My money says even Lloyds of London wont be writing a policy for accuracy for the pro's either.
What Your paying for is "live" service, texts, faxes and phone calls 24/7. They work for you but they still screw up (LOL) on there forecasts.
What they are good at is real time predictions, meaning now they know exactly what they have, and they can tell YOU what will unfold, and to prepare for at that time. It will save you money, and help you plan a profitable approach for that storm.
For a small company, with a few trucks it may be excessive. If you run a larger operation, with multiple sub crews, employee's and equipment. Then it smoney well spent.
Most are not going to let ya know a week in advance to go lease two loaders because were going to get a whopper. They guess too


----------



## Mid-Ohio Scaper (Aug 17, 2008)

T-MAN;726299 said:


> Well not to piss in your corn flakes, but even the supposed "Pro's" have no crystal ball.
> My money says even Lloyds of London wont be writing a policy for accuracy for the pro's either.
> What Your paying for is "live" service, texts, faxes and phone calls 24/7. They work for you but they still screw up (LOL) on there forecasts.
> What they are good at is real time predictions, meaning now they know exactly what they have, and they can tell YOU what will unfold, and to prepare for at that time. It will save you money, and help you plan a profitable approach for that storm.
> ...


I know no one is perfect and can predict the weather 100% right 100% of the time, and no one has any "crystal ball", these things I thought were obvious. All I'm asking for is the one with the best record, and any help in this matter would greatly appreciated.


----------



## Vortex (Jan 22, 2009)

www.weather.gov

Click on the US map for your area of interst. On the next page, click on the map to get closer to your point of interest. That brings you to the five-day forecast for the point on the map at which you clicked.

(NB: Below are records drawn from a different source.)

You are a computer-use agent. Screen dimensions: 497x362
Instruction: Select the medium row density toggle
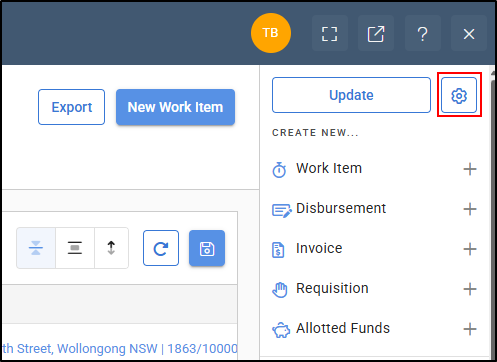(75, 248)
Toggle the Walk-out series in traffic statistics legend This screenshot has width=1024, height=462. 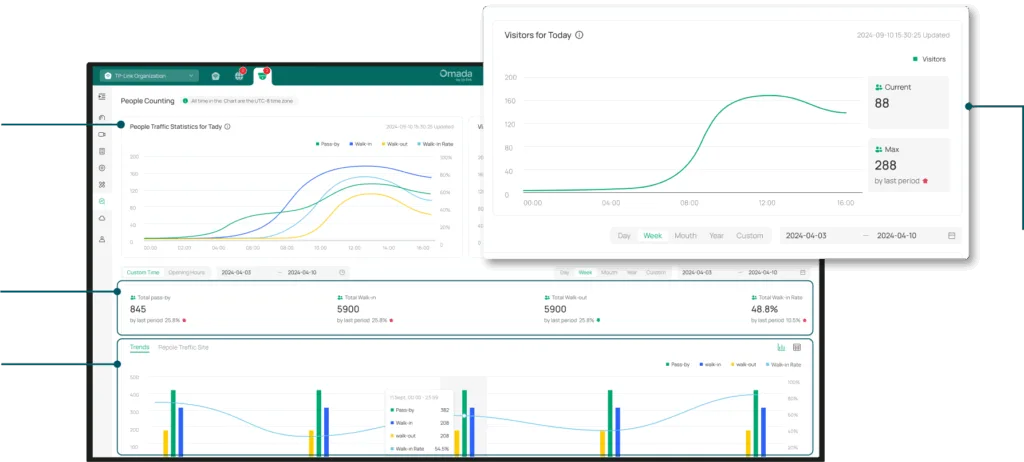pyautogui.click(x=394, y=144)
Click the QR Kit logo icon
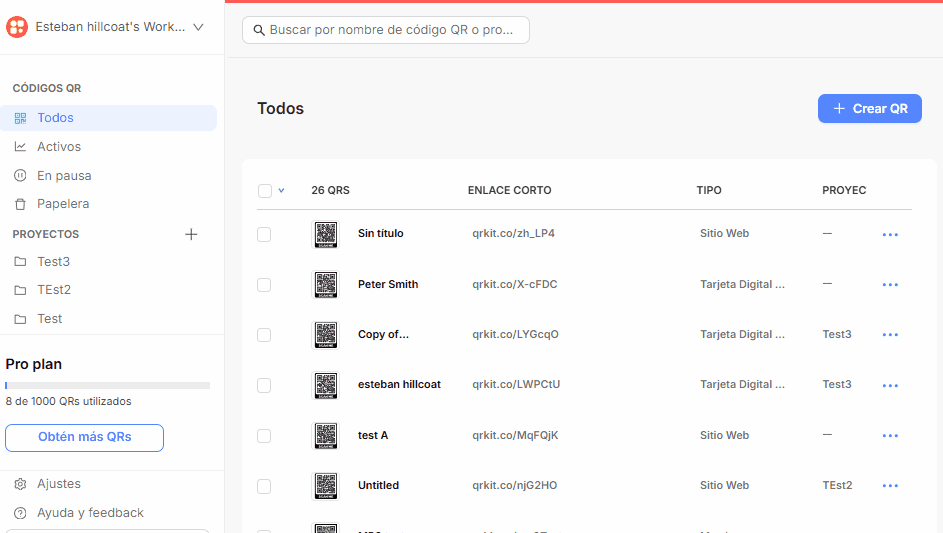Image resolution: width=943 pixels, height=533 pixels. pos(17,27)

Here's the cool part. Scroll down to the bottom of the page. On the right hand side, click on the link titled "Hourly Weather Graph". This will provide you with an hour-by-hour forecast graph, including wind direction, wind speed, temperature, and amount of precipitation and snowfall expected.

You've already paid for this with your tax dollars. You r local National Weather Service Office has a team of meteorologists that put this information together and update it every six hours; more often if the conditions merit.

Enjoy

Rob


----------



## cvalcik (Dec 19, 2007)

Okay, last Thursday I was in a bank that I plow and the girls there were all talking about the town/county workers that were in cashing their checks. They were all telling the girls that there is a huge storm coming on Tuesday (today). I didn't think nothing of it as of last Thursday there was nothing on any forecasts. I then noticed the town and county trucks cutting all the snow banks back on all the roads. They only do that when expecting a big storm. Next thing over the weekend comes talk of a potential storm, then definitely a storm and now a huge storm. So, where does the Town/County Highway Departments get their info?


----------



## Mid-Ohio Scaper (Aug 17, 2008)

cvalcik;733256 said:


> Okay, last Thursday I was in a bank that I plow and the girls there were all talking about the town/county workers that were in cashing their checks. They were all telling the girls that there is a huge storm coming on Tuesday (today). I didn't think nothing of it as of last Thursday there was nothing on any forecasts. I then noticed the town and county trucks cutting all the snow banks back on all the roads. They only do that when expecting a big storm. Next thing over the weekend comes talk of a potential storm, then definitely a storm and now a huge storm. So, where does the Town/County Highway Departments get their info?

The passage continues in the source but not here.